TAREFA A REALIZAR: Retome o texto sobre o percurso musical de Sofia e da sua banda, continuando a partir da última frase apresentada.

-------- EXCERTO DO DOCUMENTO --------

Pandemia trocou-lhe as voltas
O projecto, assente num pop/rock assumidamente moderno e sem esquecer as origens da world music, ganhou corpo e, em Janeiro de 2020, a banda lançou o primeiro single do álbum de estreia. Passou na Antena 1 e prometia abrir caminho para algo maior. Mas o destino trocou-lhes as voltas. O disco foi oficialmente lançado a 13 de Março de 2020 – precisamente na semana em que o país fechou devido à pandemia da Covid-19.
“Foi devastador. Não conseguimos apresentar o trabalho. Era um disco muito bom que ficou praticamente sem efeito. Doeu-nos imenso”, recorda Sofia. Ainda assim, a paixão pela música não esmoreceu. Em 2024 lançaram dois novos temas: “Jeito de Amar” e “Patinho Feio”. Este ano, em 2025, Sofia assume o projecto de forma mais pessoal e trouxe sangue novo: Pedro Pires na guitarra e Luís Borralho no baixo. O novo álbum foi lançado no dia 14 de Fevereiro e o single de promoção, “Fora do Tempo”, marca o início de uma nova fase.
A escrita das letras acontece muitas vezes de forma espontânea. Há dias em que a veia artística não vinga, mas noutros, como explica, a ideia surge quando está deitada e logo pega no telemóvel para apontar uma ideia. Confessa-se algo dramática nas letras, melancólica, e isso reflecte-se quando escreve. A inspiração provém de pessoas com quem se cruza, que observa ou situações do quotidiano que lhe tocam.
Sobre a crescente presença da inteligência artificial no mundo da música, é crítica. “Assusta-me um pouco. Pode ajudar-nos com ideias, claro, mas se começarmos a pedir um texto, a copiar e a fazer uma letra… onde fica a sensibilidade humana? É isso que se perde. A criatividade, o toque pessoal”, realça.

-------- DADOS REGISTADOS --------

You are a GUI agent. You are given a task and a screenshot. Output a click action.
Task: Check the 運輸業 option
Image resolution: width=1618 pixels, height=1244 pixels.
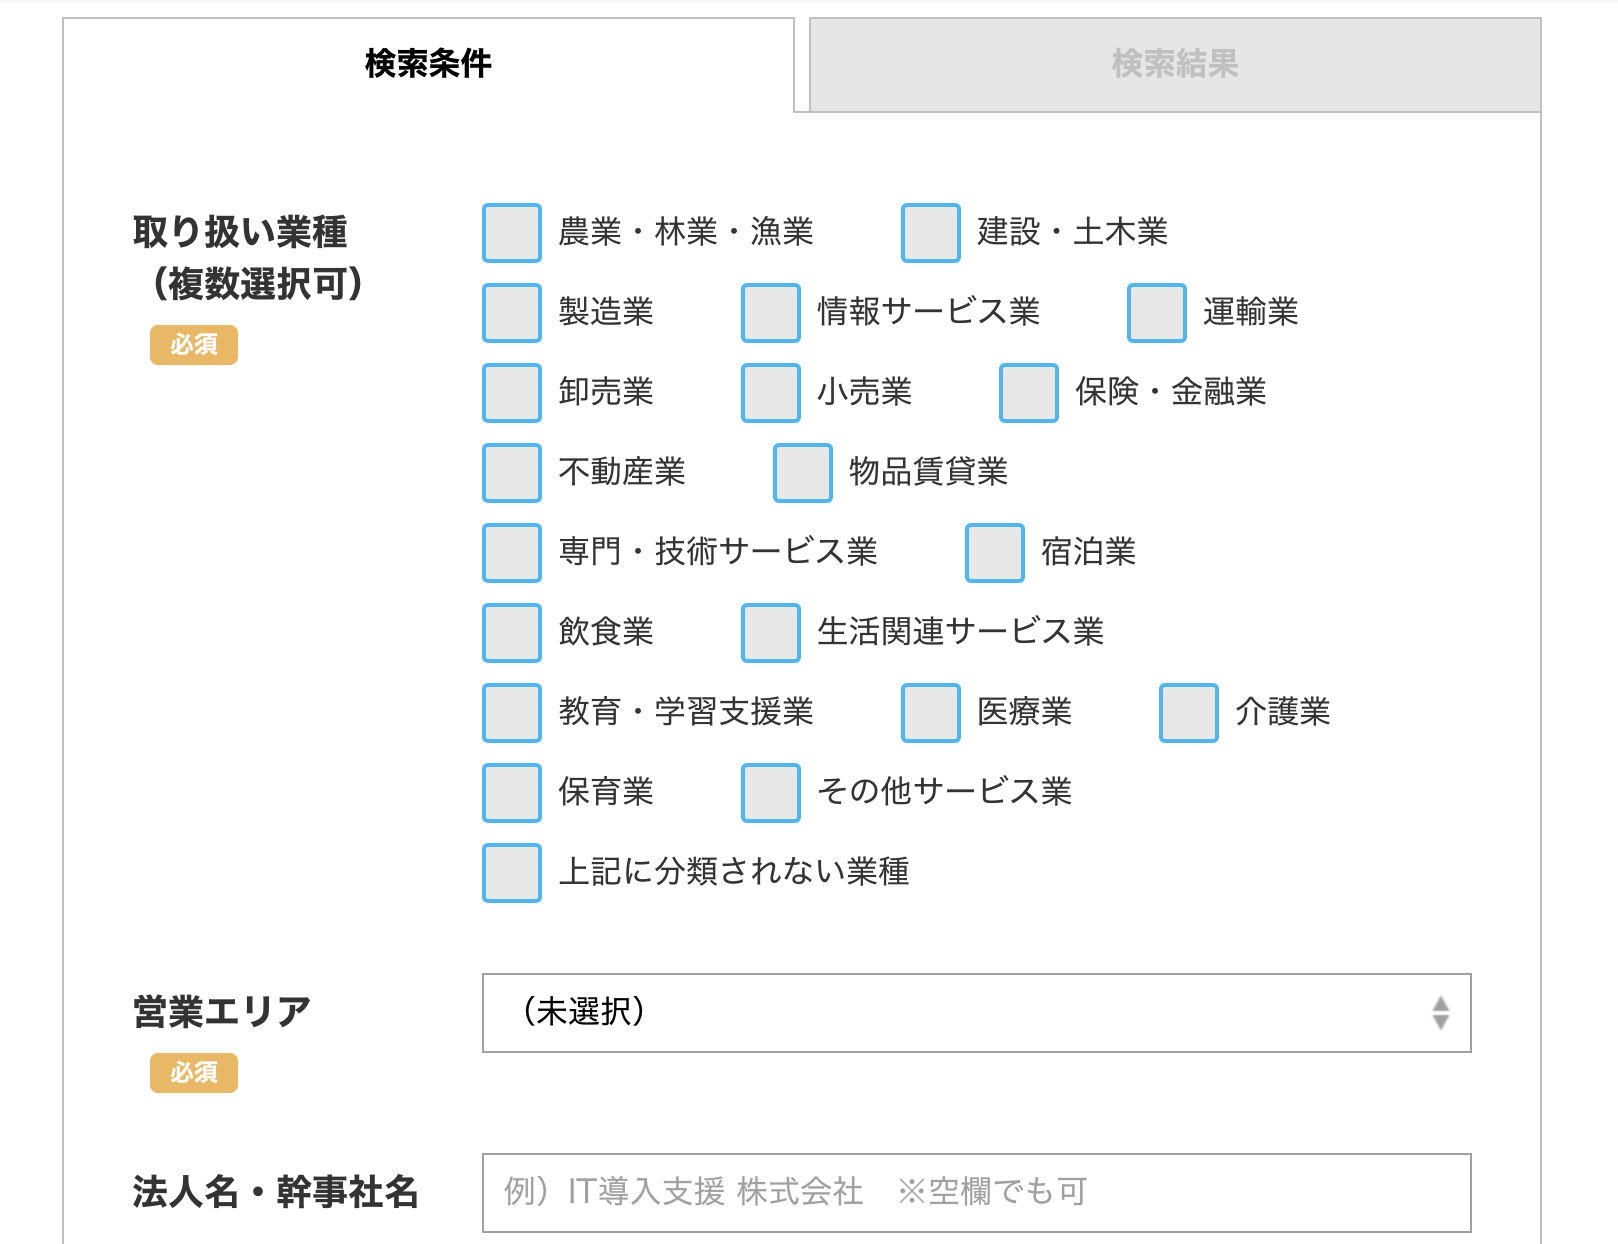tap(1157, 313)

--------

CAIXA DE RESPOSTA:
Apesar de viver da música desde os anos 90 – sobretudo a cantar em bares, o que sempre lhe garantiu sustento – Sofia ainda lida com o nervosismo dos palcos. “Os primeiros 30 segundos são de pânico. Pergunto-me sempre: o que estou aqui a fazer? Mas depois passa. E aí sinto-me em casa”, diz.
Conta com o apoio constante do marido, que a incentiva a não desistir. “Se não fosse ele, nesta fase em que estamos só a promover o álbum, ainda sem espectáculos, seria impossível continuar. É muito importante termos alguém ao nosso lado que acredita em nós”. Também os pais, embora sem ligações ao mundo artístico, sempre apoiaram a sua decisão. “Só se sabe que a minha avó materna tinha boa voz. Cantava nos campos de Leiria e chegou a ser ouvida por um senhor de Lisboa que a quis levar para cantar. Mas eram tempos difíceis. Ficou por ali”, conta.
“Coruche tem evoluído culturalmente”
Sofia gosta de viajar, ver séries e dedica-se nos tempos livres ao macramé, actividade que começou durante a pandemia. Acredita que Coruche tem evoluído culturalmente, com destaque para a Bienal da Cultura, mas defende um maior aproveitamento do auditório. “É um espaço pequeno, mas acolhedor. No Inverno, a programação cultural podia ser mais intensa”, sugere.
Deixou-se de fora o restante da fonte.